:: PROVIDED INFORMATION ::
# # # # #
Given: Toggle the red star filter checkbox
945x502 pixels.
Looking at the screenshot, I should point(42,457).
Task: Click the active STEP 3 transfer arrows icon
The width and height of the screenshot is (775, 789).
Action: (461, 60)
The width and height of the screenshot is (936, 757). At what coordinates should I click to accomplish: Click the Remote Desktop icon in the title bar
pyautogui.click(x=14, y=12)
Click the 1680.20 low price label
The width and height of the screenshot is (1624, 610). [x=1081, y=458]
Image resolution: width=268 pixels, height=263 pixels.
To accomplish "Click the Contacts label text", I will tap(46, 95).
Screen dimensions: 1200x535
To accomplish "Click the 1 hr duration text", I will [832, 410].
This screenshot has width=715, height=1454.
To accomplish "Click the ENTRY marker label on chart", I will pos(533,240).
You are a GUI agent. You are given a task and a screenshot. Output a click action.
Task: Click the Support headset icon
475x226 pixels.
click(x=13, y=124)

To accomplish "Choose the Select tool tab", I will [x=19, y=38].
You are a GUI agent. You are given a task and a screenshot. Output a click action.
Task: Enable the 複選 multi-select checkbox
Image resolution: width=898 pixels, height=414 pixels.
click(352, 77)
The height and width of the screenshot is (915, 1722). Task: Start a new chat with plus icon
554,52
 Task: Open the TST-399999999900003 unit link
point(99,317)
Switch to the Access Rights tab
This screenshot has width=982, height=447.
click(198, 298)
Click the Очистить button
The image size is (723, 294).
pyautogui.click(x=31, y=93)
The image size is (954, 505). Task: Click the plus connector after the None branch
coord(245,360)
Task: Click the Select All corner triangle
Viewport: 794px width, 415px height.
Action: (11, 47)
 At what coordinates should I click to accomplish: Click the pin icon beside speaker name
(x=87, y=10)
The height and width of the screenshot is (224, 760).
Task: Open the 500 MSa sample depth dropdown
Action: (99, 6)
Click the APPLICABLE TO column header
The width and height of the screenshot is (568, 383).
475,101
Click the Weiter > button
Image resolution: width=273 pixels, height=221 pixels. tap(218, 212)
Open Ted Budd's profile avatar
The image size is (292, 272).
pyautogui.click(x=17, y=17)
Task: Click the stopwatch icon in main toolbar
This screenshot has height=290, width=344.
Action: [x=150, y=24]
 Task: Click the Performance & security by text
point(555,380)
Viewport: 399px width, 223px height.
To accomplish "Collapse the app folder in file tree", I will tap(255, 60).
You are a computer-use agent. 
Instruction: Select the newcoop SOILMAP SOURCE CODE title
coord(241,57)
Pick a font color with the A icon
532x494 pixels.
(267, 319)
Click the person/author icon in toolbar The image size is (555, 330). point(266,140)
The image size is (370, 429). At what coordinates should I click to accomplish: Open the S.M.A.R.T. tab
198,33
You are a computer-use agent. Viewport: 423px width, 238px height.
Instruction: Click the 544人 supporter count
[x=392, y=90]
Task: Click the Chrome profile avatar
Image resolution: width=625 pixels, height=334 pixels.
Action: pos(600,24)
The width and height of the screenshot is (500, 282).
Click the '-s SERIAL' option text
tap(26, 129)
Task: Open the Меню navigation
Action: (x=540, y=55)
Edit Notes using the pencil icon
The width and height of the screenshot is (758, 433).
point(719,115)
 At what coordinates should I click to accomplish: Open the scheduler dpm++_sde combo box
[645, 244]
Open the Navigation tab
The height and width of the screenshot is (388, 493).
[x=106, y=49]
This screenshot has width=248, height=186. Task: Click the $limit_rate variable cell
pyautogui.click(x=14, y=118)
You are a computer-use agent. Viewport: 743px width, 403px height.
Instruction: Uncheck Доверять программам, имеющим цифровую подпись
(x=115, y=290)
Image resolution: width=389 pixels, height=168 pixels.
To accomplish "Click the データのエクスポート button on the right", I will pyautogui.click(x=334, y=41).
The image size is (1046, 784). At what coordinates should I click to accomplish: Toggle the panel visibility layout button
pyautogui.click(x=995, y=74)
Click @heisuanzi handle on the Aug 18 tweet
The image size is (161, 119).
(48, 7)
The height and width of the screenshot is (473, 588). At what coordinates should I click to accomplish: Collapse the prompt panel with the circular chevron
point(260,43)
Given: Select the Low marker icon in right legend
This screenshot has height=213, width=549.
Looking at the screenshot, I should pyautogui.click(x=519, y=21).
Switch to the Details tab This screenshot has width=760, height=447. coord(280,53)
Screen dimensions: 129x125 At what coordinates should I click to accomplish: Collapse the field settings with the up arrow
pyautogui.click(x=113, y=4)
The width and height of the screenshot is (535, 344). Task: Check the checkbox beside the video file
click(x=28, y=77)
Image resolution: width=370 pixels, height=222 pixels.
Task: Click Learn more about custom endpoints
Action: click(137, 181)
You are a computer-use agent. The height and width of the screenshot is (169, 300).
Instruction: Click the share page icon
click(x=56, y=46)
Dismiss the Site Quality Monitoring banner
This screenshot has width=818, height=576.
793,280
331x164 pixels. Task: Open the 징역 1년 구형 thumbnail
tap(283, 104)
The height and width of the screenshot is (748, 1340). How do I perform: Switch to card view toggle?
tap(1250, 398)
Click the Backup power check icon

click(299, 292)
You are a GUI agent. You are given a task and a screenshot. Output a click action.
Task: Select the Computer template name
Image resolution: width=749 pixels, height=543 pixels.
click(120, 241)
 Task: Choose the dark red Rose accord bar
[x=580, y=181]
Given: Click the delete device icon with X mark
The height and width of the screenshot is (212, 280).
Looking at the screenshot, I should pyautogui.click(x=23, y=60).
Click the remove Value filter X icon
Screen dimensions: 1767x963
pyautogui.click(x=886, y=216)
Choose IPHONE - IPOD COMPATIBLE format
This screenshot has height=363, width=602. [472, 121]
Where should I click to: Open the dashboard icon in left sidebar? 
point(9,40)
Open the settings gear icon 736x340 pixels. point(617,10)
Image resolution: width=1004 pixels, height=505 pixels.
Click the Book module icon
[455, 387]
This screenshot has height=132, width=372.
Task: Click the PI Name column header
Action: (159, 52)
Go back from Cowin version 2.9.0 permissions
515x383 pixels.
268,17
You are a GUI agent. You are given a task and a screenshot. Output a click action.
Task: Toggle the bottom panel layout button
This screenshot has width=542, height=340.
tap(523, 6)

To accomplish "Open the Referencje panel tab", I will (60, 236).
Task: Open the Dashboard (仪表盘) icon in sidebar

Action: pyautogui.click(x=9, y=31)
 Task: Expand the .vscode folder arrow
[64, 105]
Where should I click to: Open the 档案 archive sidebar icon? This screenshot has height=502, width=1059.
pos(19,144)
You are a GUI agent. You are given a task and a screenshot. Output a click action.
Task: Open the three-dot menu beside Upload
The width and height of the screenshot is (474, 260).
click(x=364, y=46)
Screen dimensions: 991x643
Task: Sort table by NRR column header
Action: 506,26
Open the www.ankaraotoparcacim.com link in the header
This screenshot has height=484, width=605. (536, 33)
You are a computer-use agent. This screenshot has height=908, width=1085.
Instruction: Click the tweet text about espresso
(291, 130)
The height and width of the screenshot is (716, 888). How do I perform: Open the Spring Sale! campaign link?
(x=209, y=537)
# # # # #
Repeat the data above in full, word for word.

:: WRITTEN REPLY ::
Given: Toggle the red star filter checkbox
945x502 pixels.
Looking at the screenshot, I should point(42,457).
Task: Click the active STEP 3 transfer arrows icon
The width and height of the screenshot is (775, 789).
Action: (461, 60)
The width and height of the screenshot is (936, 757). At what coordinates should I click to accomplish: Click the Remote Desktop icon in the title bar
pyautogui.click(x=14, y=12)
Click the 1680.20 low price label
The width and height of the screenshot is (1624, 610). [x=1081, y=458]
Image resolution: width=268 pixels, height=263 pixels.
To accomplish "Click the Contacts label text", I will tap(46, 95).
Screen dimensions: 1200x535
To accomplish "Click the 1 hr duration text", I will [832, 410].
This screenshot has width=715, height=1454.
To accomplish "Click the ENTRY marker label on chart", I will pos(533,240).
You are a GUI agent. You are given a task and a screenshot. Output a click action.
Task: Click the Support headset icon
475x226 pixels.
click(x=13, y=124)

To accomplish "Choose the Select tool tab", I will [x=19, y=38].
You are a GUI agent. You are given a task and a screenshot. Output a click action.
Task: Enable the 複選 multi-select checkbox
Image resolution: width=898 pixels, height=414 pixels.
click(352, 77)
The height and width of the screenshot is (915, 1722). Task: Start a new chat with plus icon
554,52
 Task: Open the TST-399999999900003 unit link
point(99,317)
Switch to the Access Rights tab
This screenshot has width=982, height=447.
click(198, 298)
Click the Очистить button
The image size is (723, 294).
pyautogui.click(x=31, y=93)
The image size is (954, 505). Task: Click the plus connector after the None branch
coord(245,360)
Task: Click the Select All corner triangle
Viewport: 794px width, 415px height.
Action: (11, 47)
 At what coordinates should I click to accomplish: Click the pin icon beside speaker name
(x=87, y=10)
The height and width of the screenshot is (224, 760).
Task: Open the 500 MSa sample depth dropdown
Action: (99, 6)
Click the APPLICABLE TO column header
The width and height of the screenshot is (568, 383).
475,101
Click the Weiter > button
Image resolution: width=273 pixels, height=221 pixels. tap(218, 212)
Open Ted Budd's profile avatar
The image size is (292, 272).
pyautogui.click(x=17, y=17)
Task: Click the stopwatch icon in main toolbar
This screenshot has height=290, width=344.
Action: [x=150, y=24]
 Task: Click the Performance & security by text
point(555,380)
Viewport: 399px width, 223px height.
To accomplish "Collapse the app folder in file tree", I will tap(255, 60).
You are a computer-use agent. 
Instruction: Select the newcoop SOILMAP SOURCE CODE title
coord(241,57)
Pick a font color with the A icon
532x494 pixels.
(267, 319)
Click the person/author icon in toolbar The image size is (555, 330). point(266,140)
The image size is (370, 429). At what coordinates should I click to accomplish: Open the S.M.A.R.T. tab
198,33
You are a computer-use agent. Viewport: 423px width, 238px height.
Instruction: Click the 544人 supporter count
[x=392, y=90]
Task: Click the Chrome profile avatar
Image resolution: width=625 pixels, height=334 pixels.
Action: pos(600,24)
The width and height of the screenshot is (500, 282).
Click the '-s SERIAL' option text
tap(26, 129)
Task: Open the Меню navigation
Action: (x=540, y=55)
Edit Notes using the pencil icon
The width and height of the screenshot is (758, 433).
point(719,115)
 At what coordinates should I click to accomplish: Open the scheduler dpm++_sde combo box
[645, 244]
Open the Navigation tab
The height and width of the screenshot is (388, 493).
[x=106, y=49]
This screenshot has width=248, height=186. Task: Click the $limit_rate variable cell
pyautogui.click(x=14, y=118)
You are a computer-use agent. Viewport: 743px width, 403px height.
Instruction: Uncheck Доверять программам, имеющим цифровую подпись
(x=115, y=290)
Image resolution: width=389 pixels, height=168 pixels.
To accomplish "Click the データのエクスポート button on the right", I will pyautogui.click(x=334, y=41).
The image size is (1046, 784). At what coordinates should I click to accomplish: Toggle the panel visibility layout button
pyautogui.click(x=995, y=74)
Click @heisuanzi handle on the Aug 18 tweet
The image size is (161, 119).
(48, 7)
The height and width of the screenshot is (473, 588). At what coordinates should I click to accomplish: Collapse the prompt panel with the circular chevron
point(260,43)
Given: Select the Low marker icon in right legend
This screenshot has height=213, width=549.
Looking at the screenshot, I should pyautogui.click(x=519, y=21).
Switch to the Details tab This screenshot has width=760, height=447. coord(280,53)
Screen dimensions: 129x125 At what coordinates should I click to accomplish: Collapse the field settings with the up arrow
pyautogui.click(x=113, y=4)
The width and height of the screenshot is (535, 344). Task: Check the checkbox beside the video file
click(x=28, y=77)
Image resolution: width=370 pixels, height=222 pixels.
Task: Click Learn more about custom endpoints
Action: click(137, 181)
You are a computer-use agent. The height and width of the screenshot is (169, 300).
Instruction: Click the share page icon
click(x=56, y=46)
Dismiss the Site Quality Monitoring banner
This screenshot has width=818, height=576.
793,280
331x164 pixels. Task: Open the 징역 1년 구형 thumbnail
tap(283, 104)
The height and width of the screenshot is (748, 1340). How do I perform: Switch to card view toggle?
tap(1250, 398)
Click the Backup power check icon

click(299, 292)
You are a GUI agent. You are given a task and a screenshot. Output a click action.
Task: Select the Computer template name
Image resolution: width=749 pixels, height=543 pixels.
click(120, 241)
 Task: Choose the dark red Rose accord bar
[x=580, y=181]
Given: Click the delete device icon with X mark
The height and width of the screenshot is (212, 280).
Looking at the screenshot, I should pyautogui.click(x=23, y=60).
Click the remove Value filter X icon
Screen dimensions: 1767x963
pyautogui.click(x=886, y=216)
Choose IPHONE - IPOD COMPATIBLE format
This screenshot has height=363, width=602. [472, 121]
Where should I click to: Open the dashboard icon in left sidebar? 
point(9,40)
Open the settings gear icon 736x340 pixels. point(617,10)
Image resolution: width=1004 pixels, height=505 pixels.
Click the Book module icon
[455, 387]
This screenshot has height=132, width=372.
Task: Click the PI Name column header
Action: (159, 52)
Go back from Cowin version 2.9.0 permissions
515x383 pixels.
268,17
You are a GUI agent. You are given a task and a screenshot. Output a click action.
Task: Toggle the bottom panel layout button
This screenshot has width=542, height=340.
tap(523, 6)

To accomplish "Open the Referencje panel tab", I will (60, 236).
Task: Open the Dashboard (仪表盘) icon in sidebar

Action: pyautogui.click(x=9, y=31)
 Task: Expand the .vscode folder arrow
[64, 105]
Where should I click to: Open the 档案 archive sidebar icon? This screenshot has height=502, width=1059.
pos(19,144)
You are a GUI agent. You are given a task and a screenshot. Output a click action.
Task: Open the three-dot menu beside Upload
The width and height of the screenshot is (474, 260).
click(x=364, y=46)
Screen dimensions: 991x643
Task: Sort table by NRR column header
Action: 506,26
Open the www.ankaraotoparcacim.com link in the header
This screenshot has height=484, width=605. (536, 33)
You are a computer-use agent. This screenshot has height=908, width=1085.
Instruction: Click the tweet text about espresso
(291, 130)
The height and width of the screenshot is (716, 888). How do I perform: Open the Spring Sale! campaign link?
(x=209, y=537)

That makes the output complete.